Task instructions:
For the data below, work out how many lines contain the word "title" and supply only that number.

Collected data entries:
..............................

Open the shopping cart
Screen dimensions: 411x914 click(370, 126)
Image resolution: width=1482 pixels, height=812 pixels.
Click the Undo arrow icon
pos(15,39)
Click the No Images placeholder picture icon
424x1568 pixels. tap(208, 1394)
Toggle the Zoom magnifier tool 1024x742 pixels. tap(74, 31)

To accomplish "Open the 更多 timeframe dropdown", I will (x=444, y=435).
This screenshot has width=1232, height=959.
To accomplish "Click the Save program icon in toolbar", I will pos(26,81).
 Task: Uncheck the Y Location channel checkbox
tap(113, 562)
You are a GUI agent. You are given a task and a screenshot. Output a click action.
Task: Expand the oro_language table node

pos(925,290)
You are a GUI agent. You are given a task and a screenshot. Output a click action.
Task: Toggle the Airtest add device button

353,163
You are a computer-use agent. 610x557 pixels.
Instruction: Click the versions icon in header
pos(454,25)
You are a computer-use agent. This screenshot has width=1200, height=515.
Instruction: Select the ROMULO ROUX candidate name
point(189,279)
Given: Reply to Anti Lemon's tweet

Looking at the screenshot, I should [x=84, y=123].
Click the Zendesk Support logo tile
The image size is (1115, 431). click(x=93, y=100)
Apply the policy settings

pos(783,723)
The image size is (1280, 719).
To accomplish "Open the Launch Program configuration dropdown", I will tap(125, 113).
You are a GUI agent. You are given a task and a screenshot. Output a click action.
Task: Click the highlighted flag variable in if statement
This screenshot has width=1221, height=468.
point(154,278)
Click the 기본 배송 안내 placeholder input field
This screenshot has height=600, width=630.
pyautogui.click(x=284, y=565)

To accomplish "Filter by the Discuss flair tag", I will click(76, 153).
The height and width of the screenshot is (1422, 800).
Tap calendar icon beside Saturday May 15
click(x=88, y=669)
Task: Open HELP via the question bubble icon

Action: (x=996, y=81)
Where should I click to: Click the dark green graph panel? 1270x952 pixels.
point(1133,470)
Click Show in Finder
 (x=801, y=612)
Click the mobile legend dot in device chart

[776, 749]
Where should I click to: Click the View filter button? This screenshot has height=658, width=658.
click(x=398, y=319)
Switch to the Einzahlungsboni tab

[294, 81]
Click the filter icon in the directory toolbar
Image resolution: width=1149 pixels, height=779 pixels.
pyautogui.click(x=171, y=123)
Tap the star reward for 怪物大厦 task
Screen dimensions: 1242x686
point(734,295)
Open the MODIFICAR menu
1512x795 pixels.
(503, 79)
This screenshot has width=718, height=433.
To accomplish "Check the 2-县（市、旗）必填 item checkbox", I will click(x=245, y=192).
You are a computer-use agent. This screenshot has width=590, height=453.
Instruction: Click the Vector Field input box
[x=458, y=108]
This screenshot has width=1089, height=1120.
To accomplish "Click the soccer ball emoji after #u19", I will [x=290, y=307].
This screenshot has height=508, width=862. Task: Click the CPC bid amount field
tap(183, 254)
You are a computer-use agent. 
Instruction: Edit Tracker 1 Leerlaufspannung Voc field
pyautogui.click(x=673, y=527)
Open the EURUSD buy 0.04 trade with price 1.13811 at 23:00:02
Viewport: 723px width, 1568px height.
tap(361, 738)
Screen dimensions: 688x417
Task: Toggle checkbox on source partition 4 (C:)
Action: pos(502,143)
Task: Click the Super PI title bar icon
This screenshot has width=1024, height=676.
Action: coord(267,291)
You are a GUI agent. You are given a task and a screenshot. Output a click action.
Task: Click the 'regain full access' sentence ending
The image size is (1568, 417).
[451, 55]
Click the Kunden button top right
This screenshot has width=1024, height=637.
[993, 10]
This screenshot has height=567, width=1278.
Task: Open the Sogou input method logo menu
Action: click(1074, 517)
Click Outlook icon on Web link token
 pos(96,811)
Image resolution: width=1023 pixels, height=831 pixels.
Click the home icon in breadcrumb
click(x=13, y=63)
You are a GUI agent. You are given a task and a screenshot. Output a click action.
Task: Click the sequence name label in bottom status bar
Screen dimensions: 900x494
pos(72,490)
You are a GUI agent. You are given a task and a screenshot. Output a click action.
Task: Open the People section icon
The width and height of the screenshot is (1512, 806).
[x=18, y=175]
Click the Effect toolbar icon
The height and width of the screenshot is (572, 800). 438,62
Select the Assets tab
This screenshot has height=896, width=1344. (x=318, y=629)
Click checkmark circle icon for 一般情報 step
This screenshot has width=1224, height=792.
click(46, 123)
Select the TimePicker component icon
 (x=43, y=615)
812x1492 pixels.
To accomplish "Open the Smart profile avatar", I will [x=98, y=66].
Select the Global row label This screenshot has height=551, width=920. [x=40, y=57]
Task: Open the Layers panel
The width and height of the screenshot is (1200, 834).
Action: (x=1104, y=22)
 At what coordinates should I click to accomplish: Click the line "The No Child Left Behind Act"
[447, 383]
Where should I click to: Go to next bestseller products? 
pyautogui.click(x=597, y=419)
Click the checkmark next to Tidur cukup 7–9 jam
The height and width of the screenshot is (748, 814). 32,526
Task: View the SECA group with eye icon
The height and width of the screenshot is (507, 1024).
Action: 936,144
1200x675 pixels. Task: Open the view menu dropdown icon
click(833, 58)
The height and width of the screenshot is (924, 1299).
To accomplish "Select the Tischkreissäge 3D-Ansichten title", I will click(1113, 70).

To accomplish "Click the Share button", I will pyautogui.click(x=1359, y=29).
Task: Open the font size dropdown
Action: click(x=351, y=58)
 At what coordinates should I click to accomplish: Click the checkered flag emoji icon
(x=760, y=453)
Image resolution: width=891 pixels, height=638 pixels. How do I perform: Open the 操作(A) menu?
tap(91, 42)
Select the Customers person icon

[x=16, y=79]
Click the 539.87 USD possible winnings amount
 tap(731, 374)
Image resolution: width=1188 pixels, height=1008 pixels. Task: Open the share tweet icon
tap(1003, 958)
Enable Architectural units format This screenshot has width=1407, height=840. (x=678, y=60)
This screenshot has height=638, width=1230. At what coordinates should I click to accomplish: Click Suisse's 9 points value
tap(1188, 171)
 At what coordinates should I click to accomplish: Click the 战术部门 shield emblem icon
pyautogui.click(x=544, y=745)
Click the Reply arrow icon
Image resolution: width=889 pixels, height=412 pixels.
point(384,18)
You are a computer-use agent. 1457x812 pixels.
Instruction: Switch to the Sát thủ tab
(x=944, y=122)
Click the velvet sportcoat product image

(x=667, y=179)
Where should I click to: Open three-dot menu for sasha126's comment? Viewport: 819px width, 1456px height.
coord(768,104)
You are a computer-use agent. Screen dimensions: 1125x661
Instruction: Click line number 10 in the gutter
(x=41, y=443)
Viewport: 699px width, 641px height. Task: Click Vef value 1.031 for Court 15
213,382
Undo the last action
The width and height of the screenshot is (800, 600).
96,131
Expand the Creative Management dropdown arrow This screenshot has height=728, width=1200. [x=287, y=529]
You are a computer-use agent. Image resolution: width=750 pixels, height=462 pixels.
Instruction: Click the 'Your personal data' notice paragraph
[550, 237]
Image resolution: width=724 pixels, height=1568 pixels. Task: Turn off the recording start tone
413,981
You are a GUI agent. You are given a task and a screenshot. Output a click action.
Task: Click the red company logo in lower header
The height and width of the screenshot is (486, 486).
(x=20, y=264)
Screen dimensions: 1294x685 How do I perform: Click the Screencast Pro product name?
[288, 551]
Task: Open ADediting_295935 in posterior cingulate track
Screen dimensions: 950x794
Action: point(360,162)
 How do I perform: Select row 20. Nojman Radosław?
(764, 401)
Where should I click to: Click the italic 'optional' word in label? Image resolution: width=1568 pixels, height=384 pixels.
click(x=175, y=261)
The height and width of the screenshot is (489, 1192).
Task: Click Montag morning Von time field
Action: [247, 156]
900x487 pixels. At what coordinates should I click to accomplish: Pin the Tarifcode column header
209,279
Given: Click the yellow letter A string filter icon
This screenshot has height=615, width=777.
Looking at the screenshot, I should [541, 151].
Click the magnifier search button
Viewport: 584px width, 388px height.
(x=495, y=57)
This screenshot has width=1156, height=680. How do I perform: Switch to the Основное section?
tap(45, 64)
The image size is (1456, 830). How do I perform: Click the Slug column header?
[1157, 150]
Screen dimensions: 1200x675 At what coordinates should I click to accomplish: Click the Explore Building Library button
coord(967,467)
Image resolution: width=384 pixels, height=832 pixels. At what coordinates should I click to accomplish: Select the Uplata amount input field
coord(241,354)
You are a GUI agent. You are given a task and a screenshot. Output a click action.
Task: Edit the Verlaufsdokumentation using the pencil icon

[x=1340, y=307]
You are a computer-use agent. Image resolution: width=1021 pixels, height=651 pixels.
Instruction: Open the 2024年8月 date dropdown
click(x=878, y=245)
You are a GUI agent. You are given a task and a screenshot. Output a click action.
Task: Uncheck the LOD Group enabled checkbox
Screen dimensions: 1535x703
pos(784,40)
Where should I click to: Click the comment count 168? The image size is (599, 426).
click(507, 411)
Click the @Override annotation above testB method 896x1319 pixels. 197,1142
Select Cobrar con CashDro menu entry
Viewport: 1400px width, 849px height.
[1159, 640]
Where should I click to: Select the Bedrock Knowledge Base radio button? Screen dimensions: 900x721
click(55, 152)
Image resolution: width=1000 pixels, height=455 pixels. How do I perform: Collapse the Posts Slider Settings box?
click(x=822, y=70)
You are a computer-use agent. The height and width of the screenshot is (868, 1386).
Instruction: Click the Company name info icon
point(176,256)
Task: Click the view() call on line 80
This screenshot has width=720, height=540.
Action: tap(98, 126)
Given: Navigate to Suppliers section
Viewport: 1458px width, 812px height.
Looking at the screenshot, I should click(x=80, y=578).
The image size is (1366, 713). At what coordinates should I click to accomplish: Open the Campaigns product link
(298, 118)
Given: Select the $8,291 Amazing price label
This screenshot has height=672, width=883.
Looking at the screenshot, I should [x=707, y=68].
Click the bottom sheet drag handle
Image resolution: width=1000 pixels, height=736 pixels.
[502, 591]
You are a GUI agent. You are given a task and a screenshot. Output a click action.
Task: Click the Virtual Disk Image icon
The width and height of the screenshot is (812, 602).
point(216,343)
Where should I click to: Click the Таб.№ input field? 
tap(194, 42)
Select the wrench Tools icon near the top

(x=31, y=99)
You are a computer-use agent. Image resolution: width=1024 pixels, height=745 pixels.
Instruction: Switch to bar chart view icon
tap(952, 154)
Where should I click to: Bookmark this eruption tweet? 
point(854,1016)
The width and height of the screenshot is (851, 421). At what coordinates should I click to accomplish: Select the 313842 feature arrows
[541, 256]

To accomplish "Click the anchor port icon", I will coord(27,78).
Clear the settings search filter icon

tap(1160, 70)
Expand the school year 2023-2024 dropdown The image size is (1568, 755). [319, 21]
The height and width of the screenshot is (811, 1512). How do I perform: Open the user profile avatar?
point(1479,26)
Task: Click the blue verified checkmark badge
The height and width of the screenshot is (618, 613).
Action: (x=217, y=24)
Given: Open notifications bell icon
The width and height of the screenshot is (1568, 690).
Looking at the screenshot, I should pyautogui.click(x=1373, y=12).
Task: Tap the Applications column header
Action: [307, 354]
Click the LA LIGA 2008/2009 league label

..............................

Response:
2